Ed handed out a pewter pin of a coffee cup as a little commerative gift. He gave out all 25 that he and Mary had made. It’s amazing to me that more than 25 people would show up on a cold Friday morning before a three day weekend. Brew it and they will come.

As we were leaving, Ed and I became enbroiled in an intense discussion. Kate and Rachel are roommates who frequently tweet about their zany escapades. Ed likened them to Laverne and Shirley or Lucy and Ethel. I am in the Mary and Rhoda camp. This scholarly debate needs more research. Keep tweeting Kate and Rachel.

The ride to work my office in Virginiawas frigid and annoying. I had to stop five times on the too-narrow TR Bridge to let DC-bound bikes pass. As I normally do, I salmoned on the sidewalk on Lynn Street from the MVT to my office. Fifty feet from the office garage, I came upon a woman walking toward me. She was obviously quite cold. She had a coffee in one hand and an annoyed look on her face. As I passed with all kinds of room, she said, “There’s a road, you know.” I said, “Thanks.” (“Bitch” understood.)

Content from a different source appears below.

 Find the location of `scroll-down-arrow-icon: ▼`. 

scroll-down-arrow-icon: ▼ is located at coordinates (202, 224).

During the day it seemed to get much colder still, but the wind was at my back for the ride home. After seven miles in the twilight (yes, the winter solstice is behind us!!!), I was once again dodging ninjas. The first two were walking side by side, taking up two-thirds of the width of the MVT. They were dressed in dark clothing from head to toe. I said, “I can’t see you” as I passed.  That’s my new public service announcement. Another two near Old Town were walking opposite each other. A fifth came running onto the trail. His brand new white sneakers saved him from a face full of handlebar.

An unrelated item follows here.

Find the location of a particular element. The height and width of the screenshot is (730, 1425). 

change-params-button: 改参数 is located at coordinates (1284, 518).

On the MVT just after the South Washington Street deck, I came upon a man and his two kids. They were on bikes in the dark. They wore reflective vests and had helmets with bright lights on them. They asked for directions to the airport (probably to watch the planes take off). I explained that it was at least four miles (actually it was five) and the kids lost interest. They all agreed to continue to ride into Old Town with remarkable enthusiasm considering the headwind they were dealing with and how cold it was. They had big smiles on their faces.There’s hope for this world.

For some odd reason, I decided to ride up the hill at Park Terrace. In the mornings, I break 30 miles per hour riding down this bad boy. On the way up, it’s all I can do to stay upright. Somehow, I actually got stronger near the top tonight. My body can sense the end of the work week.

When I arrived home, the Rootchopper automotive fleet was back in service. We all celebrated by going out for chili at the Hard Times Cafe in Old Town. After 151 miles of bike commuting this week, I felt like I could use a little EPO. Instead I had a Shiner Bock and some Texas chili.